What if we don’t have a minimum budget for any management objectives?

I will try to adapt the email to have set_min_budget at False.

Example of email — (Image by Samir Saci)

The email has been well parsed with now set_min_budget at the value False.

And we can see the results in the summary:

Results of the new run - Image by Samir Saci

As we could expect, the performance is better:

Total ROI: €1,050,976 (vs. €1,024,051)
ROI/€: €0.26 (vs. €0.24)

Conclusion

This workflow has been presented to the regional team, who started to “play with it”.

We learned that they use it to prepare slides with different scenarios of portfolio allocation for the board meetings.

This remains a “strategic tool” that is used only a couple of times per year.

However, we plan to reuse the same architecture for more “tactical” tools that supply chain departments can use for ABC Analysis, Stock Management, or Supply Chain Optimisation, as well as human resources for Workforce Planning or business controlling teams.

Can we go beyond this simple workflow?

I am still not satisfied with the contribution of the Agentic part of the workflow.

Indeed, it’s nice to have a tool that can be triggered by an email and provide a concise summary.

However, I would like to explore the idea of having multiple agents proposing different scenarios that would compete against each other.

What would be the impact on the ROI if we increase the minimum budget of sustainability by 15%?

For instance, we can ask agents to run multiple scenarios and provide a comparative study.

We are still experimenting with various types of orchestration to determine the most efficient approach.

For instance, we tested the MCP Servers in the example below.

This will be the topic of the following articles.

Other examples of Agentic Workflows?

This is not the first time I am trying to link an optimisation tool (packaged in a FastAPI Microservice) with an Agentic Workflow.

My initial attempt was to create a Production Planning Optimisation Agent.
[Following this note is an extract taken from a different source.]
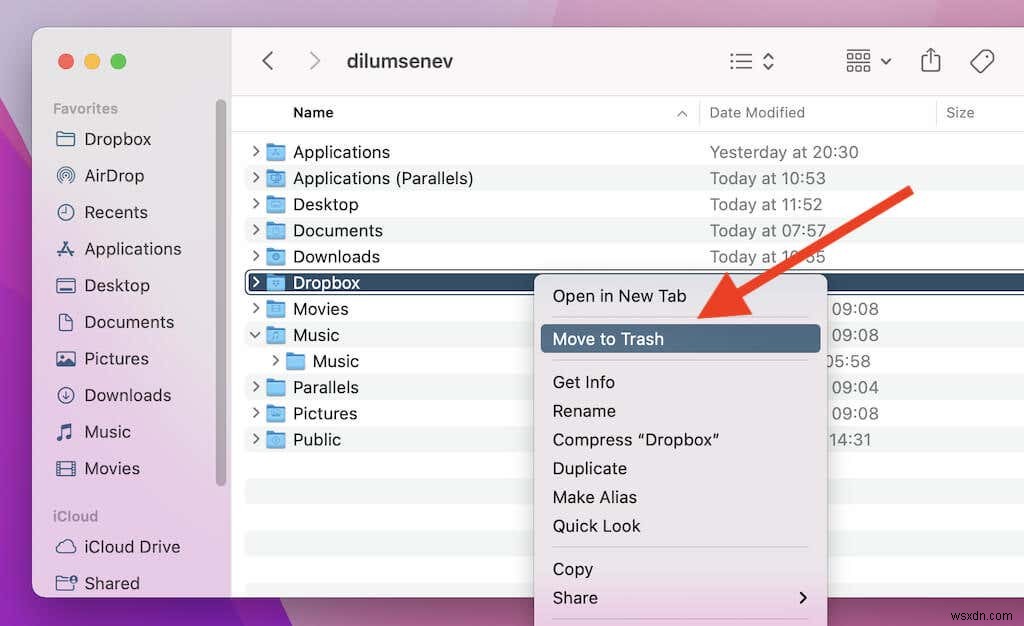Toggle the Name column sort order
Image resolution: width=1024 pixels, height=626 pixels.
coord(313,113)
Production Planning Agent — (Image by Samir Saci)

Like here, I packaged an optimisation algorithm in a FastAPI Microservice that I wanted to connect to an email workflow.

Production Planning FastAPI Microservices — (Image by Samir Saci)

Unlike here, the Agentic part of the workflow was handled in n8n with two Agent nodes.

The results were quite satisfying, as you can see in the short video linked below.

The user experience was very smooth.

However, the maintenance proved to be challenging for the team.

This is why we wanted to explore the use of Python and TypeScript frameworks for the agentic workflow, like here.

What’s next? Agentic Approach of Business Planning

At our startup, LogiGreen, we are attempting (through experiments like this one) to extend beyond supply chain optimisation and encompass business decision-making.

On my roadmap, I have a tool that I have developed to help small and medium-sized company optimise their cash flow.

In another article published in Towards Data Science, I have introduced how I used Python to simulate the financial flows of a company selling renewable paper cups to coffee shops.

“We have to refuse orders as we don’t have enough cash to pay suppliers for stock replenishment.”

A close friend, who owns a small business, was complaining about cash flow issues limiting the development of his company.

I started by tackling the problem of inventory management with an optimised built-in solution using Python.

Inventory Management Rule — (Image by Samir Saci)

Then I enriched the model considering sales channel strategy, payment terms and many other strategic business parameters to help him find the optimal business plan to maximise profitability.